Forget the smoking ban, I have a better idea: A motor vehicle ban. Motor vehicles are fine when operated on private land, at private clubs, or other places like that. But they have no place on public roadways. Just look at the number of deaths each year directly attributable to motor vehicles. Deaths that affect people who made absolutely no decision to be motorists themselves. And you want to worry about a smoking ban? Give me a break!

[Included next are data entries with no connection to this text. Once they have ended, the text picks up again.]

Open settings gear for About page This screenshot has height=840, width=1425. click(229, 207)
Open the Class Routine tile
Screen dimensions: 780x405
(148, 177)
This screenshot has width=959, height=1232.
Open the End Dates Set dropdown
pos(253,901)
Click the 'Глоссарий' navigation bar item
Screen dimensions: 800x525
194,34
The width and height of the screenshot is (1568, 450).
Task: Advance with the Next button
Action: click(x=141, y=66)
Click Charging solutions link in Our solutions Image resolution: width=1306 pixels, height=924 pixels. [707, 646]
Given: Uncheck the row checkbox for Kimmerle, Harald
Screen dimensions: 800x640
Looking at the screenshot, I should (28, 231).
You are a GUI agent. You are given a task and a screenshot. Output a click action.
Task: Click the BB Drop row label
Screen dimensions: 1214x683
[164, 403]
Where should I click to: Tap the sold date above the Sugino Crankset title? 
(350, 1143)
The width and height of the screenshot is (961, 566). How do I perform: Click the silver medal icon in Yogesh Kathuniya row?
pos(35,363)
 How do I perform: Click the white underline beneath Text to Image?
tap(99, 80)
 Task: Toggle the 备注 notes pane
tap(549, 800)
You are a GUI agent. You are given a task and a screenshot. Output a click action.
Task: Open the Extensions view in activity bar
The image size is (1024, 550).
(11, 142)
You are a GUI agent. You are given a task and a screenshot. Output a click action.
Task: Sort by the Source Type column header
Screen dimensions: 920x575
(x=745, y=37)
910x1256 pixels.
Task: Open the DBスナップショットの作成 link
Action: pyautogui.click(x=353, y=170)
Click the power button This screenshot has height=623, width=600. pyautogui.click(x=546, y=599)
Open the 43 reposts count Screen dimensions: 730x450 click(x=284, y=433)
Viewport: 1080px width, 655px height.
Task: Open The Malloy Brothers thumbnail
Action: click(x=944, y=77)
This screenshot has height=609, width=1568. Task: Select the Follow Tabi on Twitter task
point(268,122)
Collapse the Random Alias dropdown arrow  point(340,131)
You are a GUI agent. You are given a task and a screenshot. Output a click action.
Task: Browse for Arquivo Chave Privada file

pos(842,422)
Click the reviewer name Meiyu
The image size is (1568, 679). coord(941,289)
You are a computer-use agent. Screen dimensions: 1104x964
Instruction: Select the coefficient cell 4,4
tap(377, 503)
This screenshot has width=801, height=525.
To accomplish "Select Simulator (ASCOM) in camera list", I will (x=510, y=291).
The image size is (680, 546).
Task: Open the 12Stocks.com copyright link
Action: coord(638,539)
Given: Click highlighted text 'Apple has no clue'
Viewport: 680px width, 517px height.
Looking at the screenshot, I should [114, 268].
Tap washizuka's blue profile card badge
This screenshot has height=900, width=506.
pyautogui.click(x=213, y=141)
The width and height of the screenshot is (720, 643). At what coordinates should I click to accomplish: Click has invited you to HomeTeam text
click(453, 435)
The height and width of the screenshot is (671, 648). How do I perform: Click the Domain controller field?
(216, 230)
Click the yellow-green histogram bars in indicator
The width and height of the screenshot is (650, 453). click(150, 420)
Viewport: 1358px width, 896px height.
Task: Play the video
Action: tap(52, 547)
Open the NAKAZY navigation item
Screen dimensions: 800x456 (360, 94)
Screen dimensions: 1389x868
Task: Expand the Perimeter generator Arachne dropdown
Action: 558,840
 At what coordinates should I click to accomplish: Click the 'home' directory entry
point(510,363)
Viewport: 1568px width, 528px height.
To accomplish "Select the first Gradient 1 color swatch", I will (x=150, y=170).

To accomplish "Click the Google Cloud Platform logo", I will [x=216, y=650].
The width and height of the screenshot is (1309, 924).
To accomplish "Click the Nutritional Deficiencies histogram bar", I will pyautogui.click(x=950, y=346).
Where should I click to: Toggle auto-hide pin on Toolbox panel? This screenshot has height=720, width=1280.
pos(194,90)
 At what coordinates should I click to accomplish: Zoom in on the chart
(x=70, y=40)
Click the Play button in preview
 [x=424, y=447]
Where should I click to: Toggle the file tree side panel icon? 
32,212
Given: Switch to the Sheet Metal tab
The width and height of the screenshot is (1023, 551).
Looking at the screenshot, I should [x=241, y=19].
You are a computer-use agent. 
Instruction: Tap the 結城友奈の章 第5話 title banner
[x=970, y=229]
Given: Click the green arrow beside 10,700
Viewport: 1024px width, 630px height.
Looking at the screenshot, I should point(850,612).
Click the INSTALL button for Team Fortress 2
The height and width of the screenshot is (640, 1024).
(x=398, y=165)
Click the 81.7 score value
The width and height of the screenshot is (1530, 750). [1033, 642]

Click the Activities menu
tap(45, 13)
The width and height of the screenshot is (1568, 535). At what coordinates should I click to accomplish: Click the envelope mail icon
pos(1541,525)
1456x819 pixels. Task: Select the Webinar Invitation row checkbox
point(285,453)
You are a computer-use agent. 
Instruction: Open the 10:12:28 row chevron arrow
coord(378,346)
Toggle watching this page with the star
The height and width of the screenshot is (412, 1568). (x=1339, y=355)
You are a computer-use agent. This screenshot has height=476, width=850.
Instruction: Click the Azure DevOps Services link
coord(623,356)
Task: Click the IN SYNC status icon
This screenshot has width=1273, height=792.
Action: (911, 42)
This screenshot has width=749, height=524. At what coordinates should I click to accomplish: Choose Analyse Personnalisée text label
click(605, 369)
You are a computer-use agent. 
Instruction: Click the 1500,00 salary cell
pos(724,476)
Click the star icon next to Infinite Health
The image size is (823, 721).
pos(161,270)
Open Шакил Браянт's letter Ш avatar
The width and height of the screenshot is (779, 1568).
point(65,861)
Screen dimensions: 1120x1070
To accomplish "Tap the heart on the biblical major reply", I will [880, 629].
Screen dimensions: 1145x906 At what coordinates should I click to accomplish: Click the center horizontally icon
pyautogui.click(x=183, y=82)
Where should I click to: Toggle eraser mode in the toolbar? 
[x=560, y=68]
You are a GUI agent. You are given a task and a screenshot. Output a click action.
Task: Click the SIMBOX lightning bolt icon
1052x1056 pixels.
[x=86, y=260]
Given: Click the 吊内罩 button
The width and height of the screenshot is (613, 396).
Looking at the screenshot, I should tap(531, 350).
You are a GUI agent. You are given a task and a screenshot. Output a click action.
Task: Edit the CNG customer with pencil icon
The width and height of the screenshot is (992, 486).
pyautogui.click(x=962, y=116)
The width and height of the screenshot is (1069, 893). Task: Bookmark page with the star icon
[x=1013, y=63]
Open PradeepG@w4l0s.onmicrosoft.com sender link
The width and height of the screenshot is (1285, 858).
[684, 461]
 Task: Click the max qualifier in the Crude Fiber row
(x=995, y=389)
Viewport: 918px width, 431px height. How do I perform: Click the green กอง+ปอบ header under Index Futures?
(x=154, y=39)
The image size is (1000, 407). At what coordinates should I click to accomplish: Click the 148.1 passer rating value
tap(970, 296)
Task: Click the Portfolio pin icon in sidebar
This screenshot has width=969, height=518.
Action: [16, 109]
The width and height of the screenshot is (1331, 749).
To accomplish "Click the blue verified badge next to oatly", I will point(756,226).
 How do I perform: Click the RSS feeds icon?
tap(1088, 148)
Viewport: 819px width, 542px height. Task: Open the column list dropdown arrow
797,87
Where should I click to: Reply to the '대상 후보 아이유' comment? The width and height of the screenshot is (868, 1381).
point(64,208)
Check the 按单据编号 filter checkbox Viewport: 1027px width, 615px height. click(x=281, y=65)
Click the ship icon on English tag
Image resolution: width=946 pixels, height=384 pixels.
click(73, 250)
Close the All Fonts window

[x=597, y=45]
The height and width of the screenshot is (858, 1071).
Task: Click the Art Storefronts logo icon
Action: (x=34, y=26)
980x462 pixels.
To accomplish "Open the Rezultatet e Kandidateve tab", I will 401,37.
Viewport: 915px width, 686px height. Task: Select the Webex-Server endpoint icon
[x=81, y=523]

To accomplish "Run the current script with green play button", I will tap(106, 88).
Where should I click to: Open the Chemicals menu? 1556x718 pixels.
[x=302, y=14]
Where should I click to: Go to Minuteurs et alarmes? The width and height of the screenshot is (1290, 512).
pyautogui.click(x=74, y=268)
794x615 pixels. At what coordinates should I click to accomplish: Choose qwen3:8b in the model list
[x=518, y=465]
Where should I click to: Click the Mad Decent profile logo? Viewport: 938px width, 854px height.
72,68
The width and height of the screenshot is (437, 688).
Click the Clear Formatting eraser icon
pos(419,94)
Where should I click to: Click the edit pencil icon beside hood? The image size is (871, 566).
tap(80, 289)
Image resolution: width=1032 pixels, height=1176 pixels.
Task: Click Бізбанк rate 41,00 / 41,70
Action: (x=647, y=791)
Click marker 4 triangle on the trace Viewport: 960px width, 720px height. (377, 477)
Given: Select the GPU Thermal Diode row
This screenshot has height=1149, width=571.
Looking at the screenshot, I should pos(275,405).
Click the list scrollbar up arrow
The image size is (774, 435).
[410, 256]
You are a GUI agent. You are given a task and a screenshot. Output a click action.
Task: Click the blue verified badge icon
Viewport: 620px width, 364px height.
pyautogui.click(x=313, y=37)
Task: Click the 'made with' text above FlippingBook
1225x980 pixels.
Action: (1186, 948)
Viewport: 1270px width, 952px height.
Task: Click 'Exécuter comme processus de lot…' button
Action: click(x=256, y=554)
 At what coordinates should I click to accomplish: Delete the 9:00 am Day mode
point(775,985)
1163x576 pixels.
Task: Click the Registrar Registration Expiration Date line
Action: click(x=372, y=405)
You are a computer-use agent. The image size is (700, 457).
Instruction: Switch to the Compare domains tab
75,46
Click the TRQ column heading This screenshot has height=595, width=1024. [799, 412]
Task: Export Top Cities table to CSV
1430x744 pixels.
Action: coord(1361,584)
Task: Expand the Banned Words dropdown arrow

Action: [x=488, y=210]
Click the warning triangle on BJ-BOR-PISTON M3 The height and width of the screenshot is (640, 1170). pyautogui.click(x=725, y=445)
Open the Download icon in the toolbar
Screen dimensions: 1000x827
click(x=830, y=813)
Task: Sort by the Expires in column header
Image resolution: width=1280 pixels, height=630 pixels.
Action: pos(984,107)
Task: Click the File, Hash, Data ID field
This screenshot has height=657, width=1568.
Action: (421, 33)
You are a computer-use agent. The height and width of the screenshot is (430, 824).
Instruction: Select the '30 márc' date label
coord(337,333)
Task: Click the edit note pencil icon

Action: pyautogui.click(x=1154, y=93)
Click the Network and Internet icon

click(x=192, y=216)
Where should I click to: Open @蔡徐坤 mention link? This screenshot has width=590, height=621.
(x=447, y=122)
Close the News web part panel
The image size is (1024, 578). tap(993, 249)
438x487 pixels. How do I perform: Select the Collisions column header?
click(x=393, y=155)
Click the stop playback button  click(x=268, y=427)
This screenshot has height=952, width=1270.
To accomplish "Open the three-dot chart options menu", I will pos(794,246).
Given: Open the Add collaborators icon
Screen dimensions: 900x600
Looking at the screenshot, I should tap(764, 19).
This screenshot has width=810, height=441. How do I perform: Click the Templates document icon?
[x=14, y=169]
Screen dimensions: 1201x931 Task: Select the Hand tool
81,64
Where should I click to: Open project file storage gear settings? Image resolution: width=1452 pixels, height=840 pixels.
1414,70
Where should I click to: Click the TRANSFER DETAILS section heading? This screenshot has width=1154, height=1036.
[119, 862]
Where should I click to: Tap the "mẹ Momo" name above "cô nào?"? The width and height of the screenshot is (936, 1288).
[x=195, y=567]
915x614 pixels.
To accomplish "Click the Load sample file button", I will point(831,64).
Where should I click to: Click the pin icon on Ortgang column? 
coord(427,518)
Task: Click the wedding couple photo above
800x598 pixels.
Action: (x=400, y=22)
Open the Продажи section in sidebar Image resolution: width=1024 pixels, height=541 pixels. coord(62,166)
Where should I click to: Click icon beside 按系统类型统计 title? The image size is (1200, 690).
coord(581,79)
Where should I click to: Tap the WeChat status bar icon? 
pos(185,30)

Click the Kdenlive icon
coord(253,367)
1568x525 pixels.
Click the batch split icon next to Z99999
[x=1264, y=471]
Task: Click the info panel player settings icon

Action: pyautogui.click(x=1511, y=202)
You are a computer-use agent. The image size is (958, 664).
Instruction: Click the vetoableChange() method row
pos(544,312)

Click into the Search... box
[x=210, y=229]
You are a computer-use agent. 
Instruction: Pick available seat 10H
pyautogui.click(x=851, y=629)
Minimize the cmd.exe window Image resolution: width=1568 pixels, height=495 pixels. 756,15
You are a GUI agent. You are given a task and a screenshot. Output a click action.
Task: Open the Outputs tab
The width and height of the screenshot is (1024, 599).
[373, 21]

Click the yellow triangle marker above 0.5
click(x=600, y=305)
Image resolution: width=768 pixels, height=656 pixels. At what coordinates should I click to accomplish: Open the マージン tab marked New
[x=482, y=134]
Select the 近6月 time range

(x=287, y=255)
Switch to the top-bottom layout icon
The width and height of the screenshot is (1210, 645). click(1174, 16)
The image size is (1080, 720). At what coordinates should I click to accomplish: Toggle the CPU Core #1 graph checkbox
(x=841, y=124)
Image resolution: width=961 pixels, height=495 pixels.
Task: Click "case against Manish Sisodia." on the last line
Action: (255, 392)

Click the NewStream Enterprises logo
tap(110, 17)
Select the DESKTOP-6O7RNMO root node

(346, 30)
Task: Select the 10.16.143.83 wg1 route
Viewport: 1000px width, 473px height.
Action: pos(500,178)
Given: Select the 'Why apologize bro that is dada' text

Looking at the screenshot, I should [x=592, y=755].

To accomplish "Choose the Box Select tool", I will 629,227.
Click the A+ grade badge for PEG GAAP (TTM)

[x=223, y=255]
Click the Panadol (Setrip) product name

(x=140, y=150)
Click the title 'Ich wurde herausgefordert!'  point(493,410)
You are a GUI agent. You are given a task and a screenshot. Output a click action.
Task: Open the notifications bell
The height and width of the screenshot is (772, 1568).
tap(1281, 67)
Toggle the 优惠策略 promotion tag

Don't even get me started on how motor vehicles lead to more sedentary lifestyles, spew their own toxic fumes into the air, and cause a host of secondary health problems in addition to their more immediate deadly effect in traffic "accidents" (90% of which the National Safety Council concludes are the direct result of operator behavior, http://www.nsc.org/news/nr021204.htm). I'll just stick to the obvious, direct facts of the matter. Motor vehicles are deadly and they are all over public land.

Heck, for starters, let's just ban on-street parking. It's your car, you figure out where to stow it when you're not terrorizing the population with it. Why should public money be used to provide motorists with free parking?

Now, step back and listen to what you're thinking as you read my serious suggestions about banning motor vehicles.

You probably think I sound like a lunatic, right? You're thinking "well that's never going to happen" or "how can he say that, we need cars" or "what a nut". Am I close? Sure I am. Unless maybe you're Gary Hoover, that is. ;)

My real point is, you're not even considering the things that truly present a danger to each and every one of us as we go out to exercise our Constitutional right to move about on roadways and public spaces built and maintained with taxpayer money. But when it comes to telling a bunch of people in privately owned and operated establishments what they may do, you have no qualms suggesting that the government ought to be able to step in and tell everyone how to live.

-Michael Libby, Cleveland neighborhood

p.s. for anyone who thinks I am *for* smoking in bars, restaurants, cafes, etc, please note that I was a driving force behind getting the one restaurant I ever had any control of, the New Riverside Cafe, to go smoke-free, not long after I started working there. If I ever have a choice between a smoke-filled establishment and a non-smoking environment, I will choose smoke-free every time.